# How to find the load resistor's resistance?

Use max power transfer theorem to calculate the value of RL for the following circuit.

I've done the Thevenin's equivalent circuit but from there I don't know how to find the $$\R_{Load}\$$. I need it to do a table of current and power against $$\R_{Load}\$$.

Any suggestions or help would be appreciated.

• I don't think you can "find" $R_{Load}$. You don't have a current or the voltage on $R_{Load}$, so I don't see any way for you to calculate $R_{Load}$. Is there some part of the assignment you haven't shared with us?
– JRE
Oct 10, 2020 at 18:45
• the question is to make a Table of Current against Power like this electronics-tutorials.ws/dccircuits/dcp_9.html and i thought i would need the Rload to do it?
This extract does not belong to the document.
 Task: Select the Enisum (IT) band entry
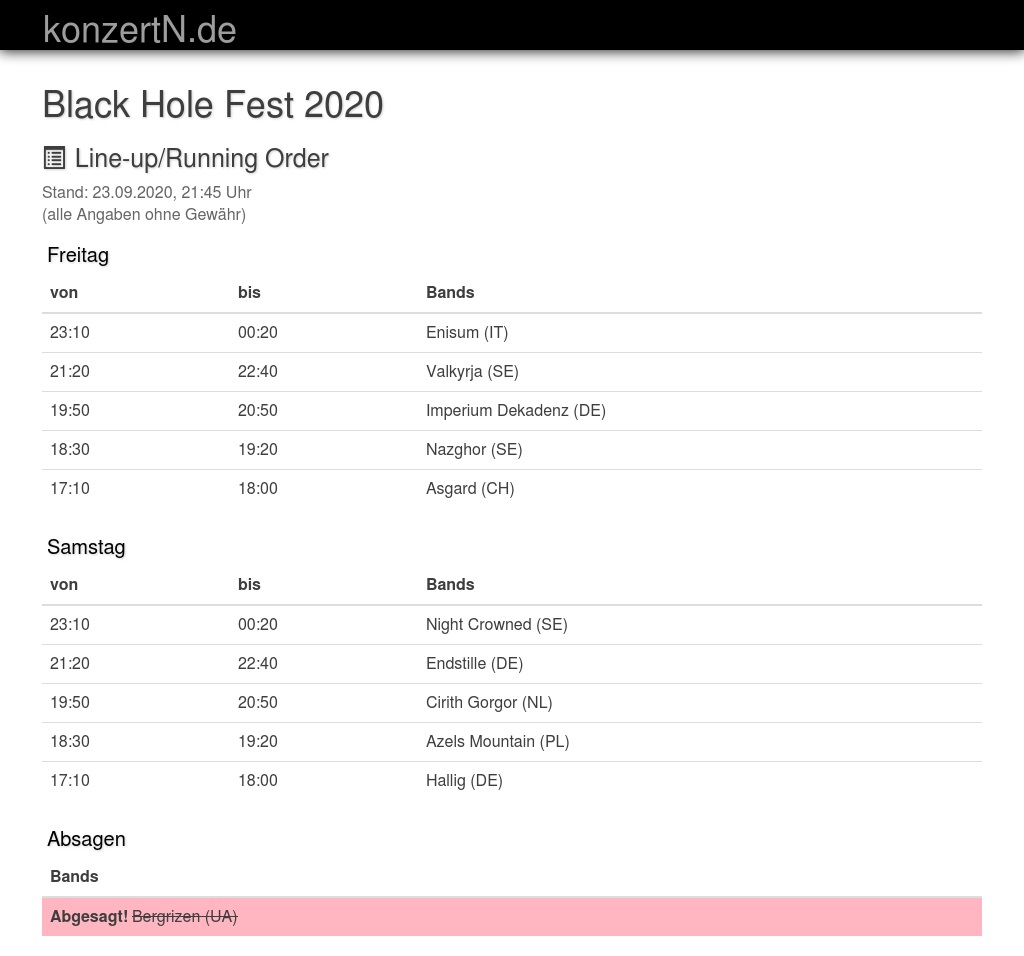click(467, 333)
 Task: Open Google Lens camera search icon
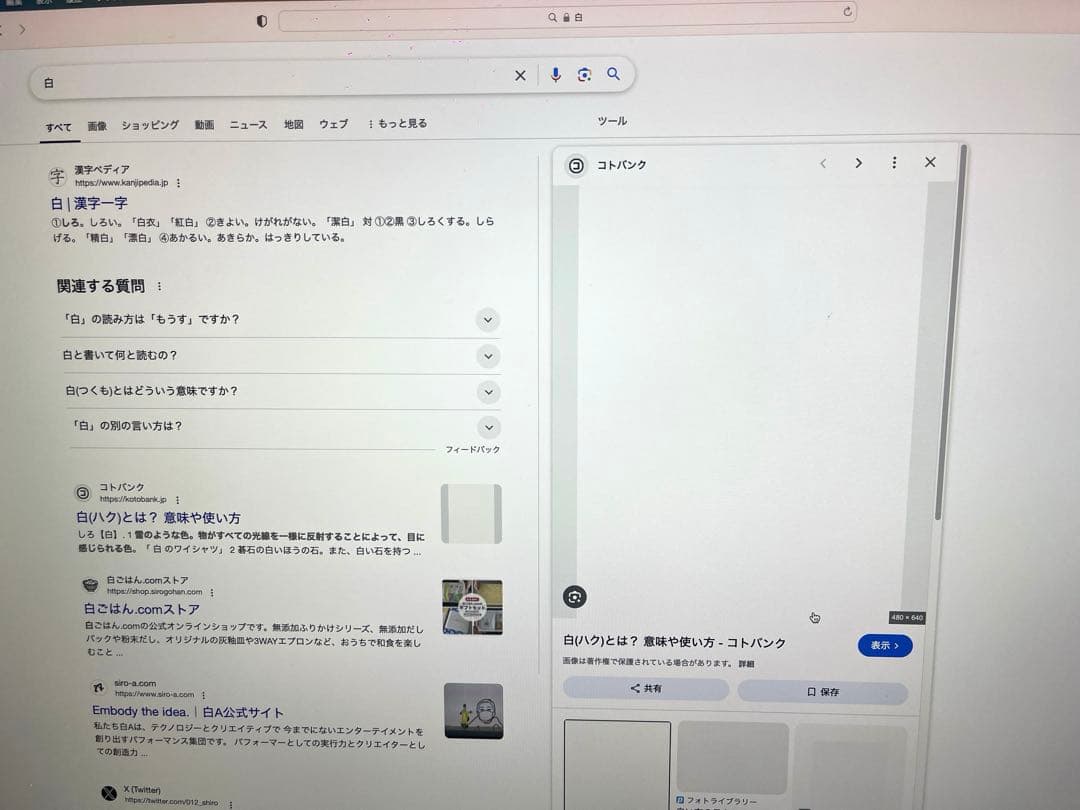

Oct 10, 2020 at 18:50
• Yes, you need $R_{Load}$ to figure out how much current flows through it and how much power it dissipates. I just don't think you have enough given information to calculate $R_{Load}$. You need one of the following: 1. Another given voltage. 2. A given current. 3. Given $R_{Load}$
– JRE
Oct 10, 2020 at 18:54
• Use max power transfer theorem to calculate the value of RL for the following circuit. (This is the question it that helps) Oct 10, 2020 at 18:59
• @oritem8: That belongs in the question. That's the missing bit of information.
– JRE
Oct 10, 2020 at 19:04

The "maximum power transfer theorem" tells you that for maximum power transfer, the load resistance must be the same as the source resistance.

You've used Thevenin's theorem to find the source resistancee. Given that and the statement above about the maximum power transfer theorem, you should be able to figure out $$\R_{Load}\$$ pretty easily.

From that you can find the current through the circuit and the current through $$\R_{Load}\$$.

With the current through $$\R_{Load}\$$, you can find the dissipated power using the formula for Joule heating. That's $$\P_{Load} = I_{Load}^2R_{Load}\$$

• @relayman357 Impedance is the correct term to use for general rule here Oct 10, 2020 at 22:44

Zout = 3.61K +10 K therefore if a 13.61K load is applied, it will reduce the 4.xxx Vo in half.

You choose whatever load you need.

High Z for low voltage loss or matched Z for max power transfer.